**Work task**
Print, exactly and completely, the data that appears below.

**Data excerpts**
###

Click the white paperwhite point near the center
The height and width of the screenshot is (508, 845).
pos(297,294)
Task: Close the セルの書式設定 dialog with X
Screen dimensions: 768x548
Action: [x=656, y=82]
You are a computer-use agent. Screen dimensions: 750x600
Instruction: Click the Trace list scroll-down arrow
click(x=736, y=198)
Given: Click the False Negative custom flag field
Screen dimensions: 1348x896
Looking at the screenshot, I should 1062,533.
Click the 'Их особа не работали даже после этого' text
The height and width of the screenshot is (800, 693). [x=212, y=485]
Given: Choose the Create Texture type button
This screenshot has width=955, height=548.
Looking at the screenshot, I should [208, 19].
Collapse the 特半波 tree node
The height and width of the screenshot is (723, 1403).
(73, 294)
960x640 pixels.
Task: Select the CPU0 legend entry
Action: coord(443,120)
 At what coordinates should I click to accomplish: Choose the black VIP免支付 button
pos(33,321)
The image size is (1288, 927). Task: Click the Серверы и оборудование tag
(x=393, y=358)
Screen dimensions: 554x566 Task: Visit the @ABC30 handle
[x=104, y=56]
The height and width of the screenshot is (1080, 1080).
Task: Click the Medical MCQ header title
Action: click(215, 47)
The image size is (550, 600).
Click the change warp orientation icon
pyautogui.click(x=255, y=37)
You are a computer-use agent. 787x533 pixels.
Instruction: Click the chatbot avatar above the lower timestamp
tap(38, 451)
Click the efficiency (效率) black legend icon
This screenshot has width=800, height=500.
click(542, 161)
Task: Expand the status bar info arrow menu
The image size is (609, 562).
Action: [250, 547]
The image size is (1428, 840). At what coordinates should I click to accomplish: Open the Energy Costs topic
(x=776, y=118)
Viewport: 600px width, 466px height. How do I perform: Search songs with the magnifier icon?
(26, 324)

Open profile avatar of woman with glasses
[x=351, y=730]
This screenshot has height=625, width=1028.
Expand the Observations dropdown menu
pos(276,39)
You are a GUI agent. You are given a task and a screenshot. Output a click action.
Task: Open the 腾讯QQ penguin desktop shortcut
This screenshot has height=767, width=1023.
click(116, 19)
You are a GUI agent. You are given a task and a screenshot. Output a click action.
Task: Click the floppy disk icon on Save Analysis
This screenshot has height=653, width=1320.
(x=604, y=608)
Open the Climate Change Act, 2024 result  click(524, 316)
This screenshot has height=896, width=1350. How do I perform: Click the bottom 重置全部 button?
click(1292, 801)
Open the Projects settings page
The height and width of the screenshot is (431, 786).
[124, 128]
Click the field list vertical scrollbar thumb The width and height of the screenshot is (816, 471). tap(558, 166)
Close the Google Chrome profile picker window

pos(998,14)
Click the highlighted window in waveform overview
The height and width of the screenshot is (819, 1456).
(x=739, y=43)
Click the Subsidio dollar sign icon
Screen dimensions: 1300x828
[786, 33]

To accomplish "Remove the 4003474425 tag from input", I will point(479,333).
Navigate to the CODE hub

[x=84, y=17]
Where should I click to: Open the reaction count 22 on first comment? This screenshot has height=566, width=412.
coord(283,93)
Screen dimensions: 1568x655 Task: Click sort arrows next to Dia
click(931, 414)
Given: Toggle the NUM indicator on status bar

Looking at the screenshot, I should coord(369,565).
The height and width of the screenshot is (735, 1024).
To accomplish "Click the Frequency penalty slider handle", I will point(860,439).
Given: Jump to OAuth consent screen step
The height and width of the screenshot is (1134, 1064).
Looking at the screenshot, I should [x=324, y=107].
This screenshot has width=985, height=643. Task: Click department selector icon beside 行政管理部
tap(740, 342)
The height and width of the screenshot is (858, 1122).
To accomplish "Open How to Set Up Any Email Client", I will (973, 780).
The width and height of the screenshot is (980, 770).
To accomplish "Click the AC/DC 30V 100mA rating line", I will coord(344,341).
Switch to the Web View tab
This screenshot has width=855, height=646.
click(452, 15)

###

**Response area**
Click the white paperwhite point near the center
The height and width of the screenshot is (508, 845).
pos(297,294)
Task: Close the セルの書式設定 dialog with X
Screen dimensions: 768x548
Action: [x=656, y=82]
You are a computer-use agent. Screen dimensions: 750x600
Instruction: Click the Trace list scroll-down arrow
click(x=736, y=198)
Given: Click the False Negative custom flag field
Screen dimensions: 1348x896
Looking at the screenshot, I should 1062,533.
Click the 'Их особа не работали даже после этого' text
The height and width of the screenshot is (800, 693). [x=212, y=485]
Given: Choose the Create Texture type button
This screenshot has width=955, height=548.
Looking at the screenshot, I should [208, 19].
Collapse the 特半波 tree node
The height and width of the screenshot is (723, 1403).
(73, 294)
960x640 pixels.
Task: Select the CPU0 legend entry
Action: coord(443,120)
 At what coordinates should I click to accomplish: Choose the black VIP免支付 button
pos(33,321)
The image size is (1288, 927). Task: Click the Серверы и оборудование tag
(x=393, y=358)
Screen dimensions: 554x566 Task: Visit the @ABC30 handle
[x=104, y=56]
The height and width of the screenshot is (1080, 1080).
Task: Click the Medical MCQ header title
Action: click(215, 47)
The image size is (550, 600).
Click the change warp orientation icon
pyautogui.click(x=255, y=37)
You are a computer-use agent. 787x533 pixels.
Instruction: Click the chatbot avatar above the lower timestamp
tap(38, 451)
Click the efficiency (效率) black legend icon
This screenshot has width=800, height=500.
click(542, 161)
Task: Expand the status bar info arrow menu
The image size is (609, 562).
Action: [250, 547]
The image size is (1428, 840). At what coordinates should I click to accomplish: Open the Energy Costs topic
(x=776, y=118)
Viewport: 600px width, 466px height. How do I perform: Search songs with the magnifier icon?
(26, 324)

Open profile avatar of woman with glasses
[x=351, y=730]
This screenshot has height=625, width=1028.
Expand the Observations dropdown menu
pos(276,39)
You are a GUI agent. You are given a task and a screenshot. Output a click action.
Task: Open the 腾讯QQ penguin desktop shortcut
This screenshot has height=767, width=1023.
click(116, 19)
You are a GUI agent. You are given a task and a screenshot. Output a click action.
Task: Click the floppy disk icon on Save Analysis
This screenshot has height=653, width=1320.
(x=604, y=608)
Open the Climate Change Act, 2024 result  click(524, 316)
This screenshot has height=896, width=1350. How do I perform: Click the bottom 重置全部 button?
click(1292, 801)
Open the Projects settings page
The height and width of the screenshot is (431, 786).
[124, 128]
Click the field list vertical scrollbar thumb The width and height of the screenshot is (816, 471). tap(558, 166)
Close the Google Chrome profile picker window

pos(998,14)
Click the highlighted window in waveform overview
The height and width of the screenshot is (819, 1456).
(x=739, y=43)
Click the Subsidio dollar sign icon
Screen dimensions: 1300x828
[786, 33]

To accomplish "Remove the 4003474425 tag from input", I will point(479,333).
Navigate to the CODE hub

[x=84, y=17]
Where should I click to: Open the reaction count 22 on first comment? This screenshot has height=566, width=412.
coord(283,93)
Screen dimensions: 1568x655 Task: Click sort arrows next to Dia
click(931, 414)
Given: Toggle the NUM indicator on status bar

Looking at the screenshot, I should coord(369,565).
The height and width of the screenshot is (735, 1024).
To accomplish "Click the Frequency penalty slider handle", I will point(860,439).
Given: Jump to OAuth consent screen step
The height and width of the screenshot is (1134, 1064).
Looking at the screenshot, I should [x=324, y=107].
This screenshot has width=985, height=643. Task: Click department selector icon beside 行政管理部
tap(740, 342)
The height and width of the screenshot is (858, 1122).
To accomplish "Open How to Set Up Any Email Client", I will (973, 780).
The width and height of the screenshot is (980, 770).
To accomplish "Click the AC/DC 30V 100mA rating line", I will coord(344,341).
Switch to the Web View tab
This screenshot has width=855, height=646.
click(452, 15)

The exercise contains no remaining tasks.